═════ SUPPLIED RECORDS ═════
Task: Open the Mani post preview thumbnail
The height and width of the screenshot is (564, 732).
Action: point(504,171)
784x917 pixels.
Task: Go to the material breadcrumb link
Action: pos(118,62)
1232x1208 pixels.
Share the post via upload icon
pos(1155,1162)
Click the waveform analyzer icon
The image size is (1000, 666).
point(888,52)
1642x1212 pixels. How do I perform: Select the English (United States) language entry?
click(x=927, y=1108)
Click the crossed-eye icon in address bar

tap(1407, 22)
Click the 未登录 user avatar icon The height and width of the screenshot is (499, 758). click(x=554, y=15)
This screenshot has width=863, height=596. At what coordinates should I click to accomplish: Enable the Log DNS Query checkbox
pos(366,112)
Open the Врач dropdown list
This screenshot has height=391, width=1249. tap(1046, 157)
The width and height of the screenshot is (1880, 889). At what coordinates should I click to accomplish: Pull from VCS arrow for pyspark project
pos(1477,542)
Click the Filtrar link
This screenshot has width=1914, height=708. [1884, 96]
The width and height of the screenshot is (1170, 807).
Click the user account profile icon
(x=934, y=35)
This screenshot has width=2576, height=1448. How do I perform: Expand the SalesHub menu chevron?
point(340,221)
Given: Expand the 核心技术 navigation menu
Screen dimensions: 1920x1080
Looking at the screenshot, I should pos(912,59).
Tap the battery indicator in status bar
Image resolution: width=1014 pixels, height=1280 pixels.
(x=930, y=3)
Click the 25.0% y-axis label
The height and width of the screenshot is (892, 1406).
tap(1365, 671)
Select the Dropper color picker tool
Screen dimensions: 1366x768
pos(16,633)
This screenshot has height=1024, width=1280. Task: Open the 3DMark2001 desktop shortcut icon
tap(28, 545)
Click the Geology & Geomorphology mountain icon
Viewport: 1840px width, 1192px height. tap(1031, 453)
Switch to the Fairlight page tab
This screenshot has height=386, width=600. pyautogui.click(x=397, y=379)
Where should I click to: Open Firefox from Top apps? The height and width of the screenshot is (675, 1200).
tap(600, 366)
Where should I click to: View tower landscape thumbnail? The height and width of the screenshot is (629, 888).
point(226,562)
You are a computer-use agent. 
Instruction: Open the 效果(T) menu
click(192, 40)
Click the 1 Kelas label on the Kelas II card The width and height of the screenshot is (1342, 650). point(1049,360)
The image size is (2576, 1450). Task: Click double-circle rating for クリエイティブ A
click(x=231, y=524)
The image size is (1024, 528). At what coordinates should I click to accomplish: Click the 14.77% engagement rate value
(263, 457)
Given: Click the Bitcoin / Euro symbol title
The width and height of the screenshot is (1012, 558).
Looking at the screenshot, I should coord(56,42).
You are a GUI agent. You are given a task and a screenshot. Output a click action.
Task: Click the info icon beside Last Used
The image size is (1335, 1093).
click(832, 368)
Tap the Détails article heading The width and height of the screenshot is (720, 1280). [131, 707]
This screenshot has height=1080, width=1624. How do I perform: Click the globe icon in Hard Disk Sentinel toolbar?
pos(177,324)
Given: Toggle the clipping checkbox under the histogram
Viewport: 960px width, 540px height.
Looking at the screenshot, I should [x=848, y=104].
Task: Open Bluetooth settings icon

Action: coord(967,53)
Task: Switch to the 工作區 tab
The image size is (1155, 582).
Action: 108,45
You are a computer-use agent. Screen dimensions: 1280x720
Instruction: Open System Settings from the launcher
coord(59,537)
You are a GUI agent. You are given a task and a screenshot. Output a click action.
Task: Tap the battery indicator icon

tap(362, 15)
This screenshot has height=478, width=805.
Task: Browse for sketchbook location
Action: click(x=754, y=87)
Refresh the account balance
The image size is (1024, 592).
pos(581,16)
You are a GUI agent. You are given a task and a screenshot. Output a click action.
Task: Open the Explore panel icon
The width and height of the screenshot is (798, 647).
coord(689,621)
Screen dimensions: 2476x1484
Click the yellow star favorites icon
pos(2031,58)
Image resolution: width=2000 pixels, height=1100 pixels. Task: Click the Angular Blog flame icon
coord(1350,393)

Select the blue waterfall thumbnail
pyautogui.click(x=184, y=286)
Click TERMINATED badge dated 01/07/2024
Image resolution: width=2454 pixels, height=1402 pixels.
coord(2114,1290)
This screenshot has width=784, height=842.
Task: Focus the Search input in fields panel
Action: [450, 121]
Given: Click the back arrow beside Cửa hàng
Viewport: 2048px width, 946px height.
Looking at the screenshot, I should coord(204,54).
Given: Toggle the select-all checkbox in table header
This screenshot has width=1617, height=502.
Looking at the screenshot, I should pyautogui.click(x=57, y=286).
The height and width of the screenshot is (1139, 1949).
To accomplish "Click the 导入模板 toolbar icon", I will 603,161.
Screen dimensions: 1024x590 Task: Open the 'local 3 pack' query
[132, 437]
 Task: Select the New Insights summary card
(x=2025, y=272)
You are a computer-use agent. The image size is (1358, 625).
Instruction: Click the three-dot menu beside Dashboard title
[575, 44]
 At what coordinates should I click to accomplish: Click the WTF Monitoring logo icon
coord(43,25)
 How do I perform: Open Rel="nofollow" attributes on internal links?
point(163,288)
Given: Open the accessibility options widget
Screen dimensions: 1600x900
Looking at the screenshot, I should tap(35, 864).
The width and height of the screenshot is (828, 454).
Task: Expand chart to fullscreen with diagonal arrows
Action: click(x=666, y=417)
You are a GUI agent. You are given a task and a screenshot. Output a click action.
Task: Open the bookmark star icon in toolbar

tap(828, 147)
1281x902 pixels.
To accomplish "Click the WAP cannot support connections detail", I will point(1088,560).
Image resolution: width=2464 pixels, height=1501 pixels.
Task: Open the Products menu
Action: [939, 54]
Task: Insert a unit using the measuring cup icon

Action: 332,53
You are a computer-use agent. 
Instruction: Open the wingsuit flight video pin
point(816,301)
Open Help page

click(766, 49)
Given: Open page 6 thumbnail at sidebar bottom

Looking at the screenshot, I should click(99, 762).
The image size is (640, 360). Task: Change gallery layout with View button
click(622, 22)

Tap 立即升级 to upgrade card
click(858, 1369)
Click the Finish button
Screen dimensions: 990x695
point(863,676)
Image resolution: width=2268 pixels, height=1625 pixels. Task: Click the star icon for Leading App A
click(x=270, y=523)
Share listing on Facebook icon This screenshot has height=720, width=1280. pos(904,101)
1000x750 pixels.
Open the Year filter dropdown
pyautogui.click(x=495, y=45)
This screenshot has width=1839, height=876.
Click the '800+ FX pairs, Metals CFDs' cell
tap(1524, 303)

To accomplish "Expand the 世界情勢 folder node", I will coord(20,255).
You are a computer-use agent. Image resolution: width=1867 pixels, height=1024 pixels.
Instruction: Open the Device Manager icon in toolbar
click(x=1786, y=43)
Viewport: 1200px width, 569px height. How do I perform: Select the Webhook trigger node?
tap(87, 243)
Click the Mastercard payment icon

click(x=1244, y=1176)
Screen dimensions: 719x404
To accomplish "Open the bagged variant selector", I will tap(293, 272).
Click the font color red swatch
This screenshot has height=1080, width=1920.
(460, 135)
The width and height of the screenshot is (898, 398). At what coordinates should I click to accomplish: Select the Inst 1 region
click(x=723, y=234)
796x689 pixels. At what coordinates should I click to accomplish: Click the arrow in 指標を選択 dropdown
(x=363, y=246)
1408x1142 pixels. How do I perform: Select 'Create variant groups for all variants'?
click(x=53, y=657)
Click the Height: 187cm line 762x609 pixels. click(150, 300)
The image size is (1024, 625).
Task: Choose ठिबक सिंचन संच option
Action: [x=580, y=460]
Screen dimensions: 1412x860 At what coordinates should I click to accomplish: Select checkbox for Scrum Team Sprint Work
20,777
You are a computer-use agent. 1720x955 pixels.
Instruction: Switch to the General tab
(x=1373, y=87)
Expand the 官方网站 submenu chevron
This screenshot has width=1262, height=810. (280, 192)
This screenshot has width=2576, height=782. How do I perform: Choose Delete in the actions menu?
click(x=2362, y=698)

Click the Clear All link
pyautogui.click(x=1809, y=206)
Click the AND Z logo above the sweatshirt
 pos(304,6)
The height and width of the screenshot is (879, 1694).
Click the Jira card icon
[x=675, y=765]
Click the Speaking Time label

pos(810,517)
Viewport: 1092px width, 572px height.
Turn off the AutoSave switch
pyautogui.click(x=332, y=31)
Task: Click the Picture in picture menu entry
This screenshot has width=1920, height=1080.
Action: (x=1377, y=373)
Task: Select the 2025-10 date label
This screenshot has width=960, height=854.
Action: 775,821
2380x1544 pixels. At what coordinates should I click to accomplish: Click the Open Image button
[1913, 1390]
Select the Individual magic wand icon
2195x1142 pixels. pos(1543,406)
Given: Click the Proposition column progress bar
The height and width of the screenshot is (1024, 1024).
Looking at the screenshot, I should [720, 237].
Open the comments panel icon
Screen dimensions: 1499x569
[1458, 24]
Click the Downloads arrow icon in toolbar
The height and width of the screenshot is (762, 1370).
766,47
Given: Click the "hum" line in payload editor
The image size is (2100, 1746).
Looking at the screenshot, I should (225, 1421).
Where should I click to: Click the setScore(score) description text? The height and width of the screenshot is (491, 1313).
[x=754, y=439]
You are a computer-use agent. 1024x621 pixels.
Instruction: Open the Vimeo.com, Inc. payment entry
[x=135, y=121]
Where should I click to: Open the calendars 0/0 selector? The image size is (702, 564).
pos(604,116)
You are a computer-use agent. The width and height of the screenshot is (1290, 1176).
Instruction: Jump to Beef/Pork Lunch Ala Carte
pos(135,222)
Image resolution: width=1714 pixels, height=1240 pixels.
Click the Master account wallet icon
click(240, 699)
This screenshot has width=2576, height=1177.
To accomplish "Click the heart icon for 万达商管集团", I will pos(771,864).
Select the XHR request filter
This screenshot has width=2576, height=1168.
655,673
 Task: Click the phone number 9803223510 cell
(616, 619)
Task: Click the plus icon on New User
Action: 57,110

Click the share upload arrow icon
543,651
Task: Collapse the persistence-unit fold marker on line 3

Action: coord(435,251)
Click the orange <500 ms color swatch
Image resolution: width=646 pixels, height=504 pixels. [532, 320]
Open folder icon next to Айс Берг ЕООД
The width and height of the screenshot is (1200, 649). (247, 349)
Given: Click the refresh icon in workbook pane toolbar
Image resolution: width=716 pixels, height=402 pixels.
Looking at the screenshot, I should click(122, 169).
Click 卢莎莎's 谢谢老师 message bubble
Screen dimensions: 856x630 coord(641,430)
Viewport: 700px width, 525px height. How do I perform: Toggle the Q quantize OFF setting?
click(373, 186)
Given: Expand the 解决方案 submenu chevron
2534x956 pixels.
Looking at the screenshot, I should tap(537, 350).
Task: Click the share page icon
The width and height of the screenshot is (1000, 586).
═════
◆ STATED TASK
Repeat the rows above verbatim, starting at the line that contains "Viewport: 1092px width, 572px height." and ending at the line that contains "[x=754, y=439]", with both of those lines included.

◆ EXPECTED ANSWER
Viewport: 1092px width, 572px height.
Turn off the AutoSave switch
pyautogui.click(x=332, y=31)
Task: Click the Picture in picture menu entry
This screenshot has width=1920, height=1080.
Action: (x=1377, y=373)
Task: Select the 2025-10 date label
This screenshot has width=960, height=854.
Action: 775,821
2380x1544 pixels. At what coordinates should I click to accomplish: Click the Open Image button
[1913, 1390]
Select the Individual magic wand icon
2195x1142 pixels. pos(1543,406)
Given: Click the Proposition column progress bar
The height and width of the screenshot is (1024, 1024).
Looking at the screenshot, I should [720, 237].
Open the comments panel icon
Screen dimensions: 1499x569
[1458, 24]
Click the Downloads arrow icon in toolbar
The height and width of the screenshot is (762, 1370).
766,47
Given: Click the "hum" line in payload editor
The image size is (2100, 1746).
Looking at the screenshot, I should (225, 1421).
Where should I click to: Click the setScore(score) description text? The height and width of the screenshot is (491, 1313).
[x=754, y=439]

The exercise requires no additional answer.